Zakończyła się rozbiórka kotłowni szkolnej przy ul. Bukowskiej w Dopiewie. Zgodnie z informacjami, publikowanymi przez UG Dopiewo, teren po budynku miał zostać zagospodarowany na parking. Mimo, iż do rozpoczęcia roku szkolnego zostały w zasadzie 2 dni, nic się na razie nie dzieje. Co więcej, ponieważ wywieziono betonowe płyty drogowe, teren dotychczasowego parkingu znacznie się zmniejszył. Interesujące będzie, jak poradzą sobie w tej sytuacji pracownicy oświatowi oraz osoby dowożące dzieci do szkoły – z parkingu korzystają również autobusy szkolne. Przeniesienie gimnazjum na ul. Łąkową niewiele zmieni, ponieważ dowożone przez rodziców i opiekunów są przede wszystkim dzieci uczęszczające do przedszkola i szkoły podstawowej.
Rozbiórka kotłowni trwała niecałe 2 tygodnie. Przebudowa parkingu, nawet z odwodnieniem, również nie zajęłaby więcej niż 2-3 tygodnie. Tak więc, przebudowę terenu z powodzeniem można było przeprowadzić w czasie letnich wakacji. Okazuje się, że skoordynowanie robót to zadanie zbyt trudne dla pracowników Urzędu Gminy. Póki co, zamiast poprawy układu komunikacyjnego w rejonie zespołu szkół, mamy znaczne jego pogorszenie.
Zastanawiam się, jak ten teren będzie wyglądał po większych opadach deszczu. Proponuję odgrodzić część nieutwardzoną, ponieważ osoby, które tam będą chciały zaparkować, mogą mieć problem z wyjazdem.

Uporządkowano w końcu plac zabaw przy ul. Północnej w Dopiewie. Ustawiono ogrodzenie, jednak zapomniano uprzątnąć część lasu, która znalazła się poza placem. Pozostawione tam ławki i betonowy stół służą obecnie jako miejsce do libacji, a teren wokół nich przypomina wysypisko śmieci. Mam nadzieję, że sołtys/radny Tadeusz Bartkowiak (KWW Szansa dla Gminy) zainteresuje się tą sprawą. Pozostawione śmieci stanowią zagrożenie dla dzieci, natomiast szklane butelki na suchej ściółce mogą spowodować pożar lasu. A panujący bałagan może skutecznie odstręczać od korzystania z tego miejsca. Uważam, że jedynym rozwiązaniem jest demontaż i wywiezienie ławek oraz stołu. Jednak część ławek można zamontować na terenie placu zabaw.

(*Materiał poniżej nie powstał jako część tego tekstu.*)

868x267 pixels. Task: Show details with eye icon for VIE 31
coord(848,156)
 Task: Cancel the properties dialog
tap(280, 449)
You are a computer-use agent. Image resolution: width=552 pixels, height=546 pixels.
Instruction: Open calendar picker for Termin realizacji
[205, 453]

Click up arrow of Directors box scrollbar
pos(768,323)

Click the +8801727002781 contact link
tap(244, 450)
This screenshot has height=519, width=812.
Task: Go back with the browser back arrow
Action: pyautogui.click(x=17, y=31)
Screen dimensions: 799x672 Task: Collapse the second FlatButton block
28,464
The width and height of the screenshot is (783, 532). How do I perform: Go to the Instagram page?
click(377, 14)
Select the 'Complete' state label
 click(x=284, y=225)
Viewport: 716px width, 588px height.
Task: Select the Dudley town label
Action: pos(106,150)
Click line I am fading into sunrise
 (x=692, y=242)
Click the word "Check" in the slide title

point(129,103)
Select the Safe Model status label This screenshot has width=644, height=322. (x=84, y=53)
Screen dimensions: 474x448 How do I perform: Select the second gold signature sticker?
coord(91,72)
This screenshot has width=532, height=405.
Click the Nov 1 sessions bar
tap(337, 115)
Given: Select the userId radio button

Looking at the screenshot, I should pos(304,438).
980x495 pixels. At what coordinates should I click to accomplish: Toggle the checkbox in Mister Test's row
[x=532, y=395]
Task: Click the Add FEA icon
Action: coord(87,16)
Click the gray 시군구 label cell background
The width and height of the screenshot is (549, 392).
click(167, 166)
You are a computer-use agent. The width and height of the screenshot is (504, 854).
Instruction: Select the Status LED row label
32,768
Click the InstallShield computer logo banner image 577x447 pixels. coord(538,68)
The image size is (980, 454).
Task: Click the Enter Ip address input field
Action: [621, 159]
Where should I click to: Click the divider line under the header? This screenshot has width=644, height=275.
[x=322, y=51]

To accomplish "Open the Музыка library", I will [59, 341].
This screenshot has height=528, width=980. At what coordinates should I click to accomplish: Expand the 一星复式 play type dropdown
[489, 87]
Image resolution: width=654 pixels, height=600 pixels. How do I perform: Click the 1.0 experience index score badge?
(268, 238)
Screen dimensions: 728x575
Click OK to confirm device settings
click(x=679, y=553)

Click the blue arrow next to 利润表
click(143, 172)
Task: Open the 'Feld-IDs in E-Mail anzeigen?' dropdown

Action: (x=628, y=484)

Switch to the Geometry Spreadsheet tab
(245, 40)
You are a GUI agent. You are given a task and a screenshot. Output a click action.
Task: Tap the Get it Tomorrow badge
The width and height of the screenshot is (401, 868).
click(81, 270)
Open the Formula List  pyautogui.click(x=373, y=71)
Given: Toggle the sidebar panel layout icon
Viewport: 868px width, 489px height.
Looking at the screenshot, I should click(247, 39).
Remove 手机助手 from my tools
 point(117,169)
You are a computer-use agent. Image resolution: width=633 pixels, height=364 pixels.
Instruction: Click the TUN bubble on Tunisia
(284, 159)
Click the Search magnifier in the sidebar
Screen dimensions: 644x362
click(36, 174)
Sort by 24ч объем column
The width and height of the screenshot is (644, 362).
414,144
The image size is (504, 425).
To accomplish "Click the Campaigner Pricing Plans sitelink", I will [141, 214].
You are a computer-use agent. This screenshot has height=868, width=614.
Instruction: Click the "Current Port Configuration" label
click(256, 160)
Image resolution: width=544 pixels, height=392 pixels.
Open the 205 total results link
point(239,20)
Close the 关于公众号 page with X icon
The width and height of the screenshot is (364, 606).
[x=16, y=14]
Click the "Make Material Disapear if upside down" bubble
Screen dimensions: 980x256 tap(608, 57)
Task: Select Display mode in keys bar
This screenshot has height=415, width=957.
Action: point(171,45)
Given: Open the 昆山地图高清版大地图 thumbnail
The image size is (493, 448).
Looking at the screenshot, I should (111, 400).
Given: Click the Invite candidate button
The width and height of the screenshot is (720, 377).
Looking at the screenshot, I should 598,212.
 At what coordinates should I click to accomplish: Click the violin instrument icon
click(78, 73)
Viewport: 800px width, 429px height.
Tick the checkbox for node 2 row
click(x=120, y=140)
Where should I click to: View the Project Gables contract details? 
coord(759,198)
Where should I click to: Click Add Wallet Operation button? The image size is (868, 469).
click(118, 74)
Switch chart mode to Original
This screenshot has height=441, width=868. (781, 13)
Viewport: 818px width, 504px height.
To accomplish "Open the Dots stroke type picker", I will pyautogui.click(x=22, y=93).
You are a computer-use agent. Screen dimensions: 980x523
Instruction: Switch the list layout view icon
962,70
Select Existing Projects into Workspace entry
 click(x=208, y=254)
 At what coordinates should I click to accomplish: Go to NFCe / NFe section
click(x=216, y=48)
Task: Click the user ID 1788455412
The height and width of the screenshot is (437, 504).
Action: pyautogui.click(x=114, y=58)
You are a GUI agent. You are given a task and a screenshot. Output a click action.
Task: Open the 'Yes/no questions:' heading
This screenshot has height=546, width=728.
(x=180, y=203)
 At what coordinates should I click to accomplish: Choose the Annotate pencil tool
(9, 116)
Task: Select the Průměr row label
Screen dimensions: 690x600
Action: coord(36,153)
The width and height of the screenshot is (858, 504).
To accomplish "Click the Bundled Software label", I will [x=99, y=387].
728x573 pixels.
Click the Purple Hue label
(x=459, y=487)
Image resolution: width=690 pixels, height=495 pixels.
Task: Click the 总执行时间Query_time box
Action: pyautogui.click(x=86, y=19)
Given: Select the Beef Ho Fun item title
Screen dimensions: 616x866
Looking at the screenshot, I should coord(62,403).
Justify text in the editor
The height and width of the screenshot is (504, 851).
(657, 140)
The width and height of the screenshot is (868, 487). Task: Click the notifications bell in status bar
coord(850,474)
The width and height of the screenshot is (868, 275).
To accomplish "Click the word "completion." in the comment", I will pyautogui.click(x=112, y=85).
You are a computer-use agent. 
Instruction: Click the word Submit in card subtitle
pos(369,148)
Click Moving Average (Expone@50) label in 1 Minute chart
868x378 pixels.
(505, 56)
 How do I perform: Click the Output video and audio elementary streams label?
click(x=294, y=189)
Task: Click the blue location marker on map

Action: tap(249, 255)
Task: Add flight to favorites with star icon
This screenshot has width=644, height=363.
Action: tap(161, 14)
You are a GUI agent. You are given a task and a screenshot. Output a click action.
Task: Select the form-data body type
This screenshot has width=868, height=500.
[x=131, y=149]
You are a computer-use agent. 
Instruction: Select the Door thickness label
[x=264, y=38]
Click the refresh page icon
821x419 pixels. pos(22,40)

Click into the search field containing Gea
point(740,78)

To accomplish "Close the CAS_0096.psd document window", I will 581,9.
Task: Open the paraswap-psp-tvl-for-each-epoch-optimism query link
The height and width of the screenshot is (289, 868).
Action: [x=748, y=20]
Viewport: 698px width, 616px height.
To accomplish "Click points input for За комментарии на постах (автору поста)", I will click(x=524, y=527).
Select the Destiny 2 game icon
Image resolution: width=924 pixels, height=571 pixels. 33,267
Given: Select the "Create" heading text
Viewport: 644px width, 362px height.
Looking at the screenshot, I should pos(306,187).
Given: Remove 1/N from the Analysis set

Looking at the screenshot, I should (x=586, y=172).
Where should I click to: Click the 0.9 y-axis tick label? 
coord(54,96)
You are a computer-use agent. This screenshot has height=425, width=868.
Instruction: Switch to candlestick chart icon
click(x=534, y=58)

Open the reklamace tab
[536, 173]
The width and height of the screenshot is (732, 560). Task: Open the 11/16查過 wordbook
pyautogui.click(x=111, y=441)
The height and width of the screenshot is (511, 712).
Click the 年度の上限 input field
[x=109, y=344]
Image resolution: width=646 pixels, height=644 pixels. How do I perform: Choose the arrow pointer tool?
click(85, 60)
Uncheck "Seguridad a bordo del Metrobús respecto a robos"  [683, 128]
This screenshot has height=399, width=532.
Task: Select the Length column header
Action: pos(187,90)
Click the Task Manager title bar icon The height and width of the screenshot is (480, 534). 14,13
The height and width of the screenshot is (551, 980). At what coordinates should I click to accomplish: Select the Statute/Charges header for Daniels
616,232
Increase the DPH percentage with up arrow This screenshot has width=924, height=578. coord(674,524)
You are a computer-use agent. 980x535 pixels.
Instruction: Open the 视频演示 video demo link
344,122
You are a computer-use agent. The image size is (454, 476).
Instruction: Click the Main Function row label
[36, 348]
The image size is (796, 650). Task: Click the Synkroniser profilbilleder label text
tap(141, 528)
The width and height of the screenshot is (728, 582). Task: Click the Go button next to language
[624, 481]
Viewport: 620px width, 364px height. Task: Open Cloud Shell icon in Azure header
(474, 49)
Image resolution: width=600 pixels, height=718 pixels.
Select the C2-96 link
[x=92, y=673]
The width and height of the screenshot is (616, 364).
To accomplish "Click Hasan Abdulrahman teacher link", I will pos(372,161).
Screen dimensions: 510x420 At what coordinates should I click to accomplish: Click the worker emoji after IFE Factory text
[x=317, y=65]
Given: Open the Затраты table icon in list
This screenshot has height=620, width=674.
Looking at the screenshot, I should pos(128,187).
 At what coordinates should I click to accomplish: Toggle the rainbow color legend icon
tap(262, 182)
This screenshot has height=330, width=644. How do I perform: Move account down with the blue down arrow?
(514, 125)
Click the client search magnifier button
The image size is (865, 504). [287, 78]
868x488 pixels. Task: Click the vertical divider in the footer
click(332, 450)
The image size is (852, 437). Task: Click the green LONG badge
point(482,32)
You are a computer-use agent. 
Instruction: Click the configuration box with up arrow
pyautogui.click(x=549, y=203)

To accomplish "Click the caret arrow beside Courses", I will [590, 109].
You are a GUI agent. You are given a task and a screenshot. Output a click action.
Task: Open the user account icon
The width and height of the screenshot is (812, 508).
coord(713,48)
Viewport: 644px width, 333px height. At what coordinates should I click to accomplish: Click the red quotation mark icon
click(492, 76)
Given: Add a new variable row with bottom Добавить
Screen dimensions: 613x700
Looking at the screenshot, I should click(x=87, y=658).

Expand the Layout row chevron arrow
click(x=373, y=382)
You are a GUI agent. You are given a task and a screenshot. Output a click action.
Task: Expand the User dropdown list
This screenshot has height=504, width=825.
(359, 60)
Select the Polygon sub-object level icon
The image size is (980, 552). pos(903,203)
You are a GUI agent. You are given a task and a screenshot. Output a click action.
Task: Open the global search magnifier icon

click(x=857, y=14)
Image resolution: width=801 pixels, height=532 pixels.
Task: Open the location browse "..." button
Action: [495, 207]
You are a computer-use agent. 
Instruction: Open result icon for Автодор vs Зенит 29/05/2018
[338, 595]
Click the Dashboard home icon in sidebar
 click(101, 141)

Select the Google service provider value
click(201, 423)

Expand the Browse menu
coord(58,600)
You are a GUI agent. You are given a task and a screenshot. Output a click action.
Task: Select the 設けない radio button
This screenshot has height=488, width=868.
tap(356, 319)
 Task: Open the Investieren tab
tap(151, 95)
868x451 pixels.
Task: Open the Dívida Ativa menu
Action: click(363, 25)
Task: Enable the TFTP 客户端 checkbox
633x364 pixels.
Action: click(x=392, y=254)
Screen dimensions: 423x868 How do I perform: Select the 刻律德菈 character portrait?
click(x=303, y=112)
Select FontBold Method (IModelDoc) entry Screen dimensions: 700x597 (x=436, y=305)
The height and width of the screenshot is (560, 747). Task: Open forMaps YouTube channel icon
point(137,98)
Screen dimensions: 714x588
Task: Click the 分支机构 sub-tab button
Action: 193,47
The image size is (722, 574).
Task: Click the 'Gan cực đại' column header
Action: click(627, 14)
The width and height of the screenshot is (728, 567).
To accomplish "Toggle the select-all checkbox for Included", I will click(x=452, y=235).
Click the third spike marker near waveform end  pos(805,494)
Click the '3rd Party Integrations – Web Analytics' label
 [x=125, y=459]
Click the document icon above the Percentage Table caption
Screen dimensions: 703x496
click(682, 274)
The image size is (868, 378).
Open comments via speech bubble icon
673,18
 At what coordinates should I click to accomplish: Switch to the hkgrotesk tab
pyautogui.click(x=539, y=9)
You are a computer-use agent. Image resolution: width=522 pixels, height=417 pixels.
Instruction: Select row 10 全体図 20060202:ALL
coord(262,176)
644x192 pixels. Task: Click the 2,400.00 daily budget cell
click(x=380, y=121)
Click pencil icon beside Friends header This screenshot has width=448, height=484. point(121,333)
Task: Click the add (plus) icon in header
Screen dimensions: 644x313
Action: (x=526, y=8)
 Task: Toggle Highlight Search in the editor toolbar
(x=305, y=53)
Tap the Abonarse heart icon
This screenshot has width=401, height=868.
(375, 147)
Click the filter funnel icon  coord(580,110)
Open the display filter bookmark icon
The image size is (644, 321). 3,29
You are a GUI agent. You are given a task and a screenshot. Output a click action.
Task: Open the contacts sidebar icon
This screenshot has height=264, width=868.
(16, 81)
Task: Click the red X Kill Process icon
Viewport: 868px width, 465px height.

Na koniec krótko na temat plaży w Zborowie. Tegoroczne warunki pogodowe były wyjątkowo niesprzyjające dla tego miejsca. Lipcowe deszcze, sierpniowe chłody skutecznie zmniejszyły frekwencję. Na domiar złego, jak na koniec wakacji pogoda się poprawiła, to wprowadzono zakaz kąpieli. Mijający sezon był chyba najgorszy w najnowszej historii plaży.
Mimo to uważam, że plażę należy w dalszym ciągu rozbudowywać pod kątem usług sportowo-rekreacyjnych. Jednak nie tyle przez montaż kolejnych plastikowych atrap owoców a tworzenie bazy usługowej.
Podjęto nawet próbę organizacji imprezy kulturalnej na plaży, która jednak okazała się niewypałem. Koncert francuskiej grupy La Punkaravane obejrzało ok. 50 osób, z tego dużą część stanowili zapewne mieszkańcy Zborowa. Widać wyraźnie, że w Gminie brakuje profesjonalnego animatora kultury. Organizowanie koncertu we wtorek po południu, w dodatku w miejscu tak oddalonym od większych skupisk ludności, to jednak nieporozumienie. Gdyby występ zorganizowano w piątek, sobotę lub niedzielę, do tego w Dopiewie, Dąbrówce lub Skórzewie frekwencja z pewnością byłaby większa. Zastanawiam się, ile środków publicznych wydano na zorganizowanie koncertu?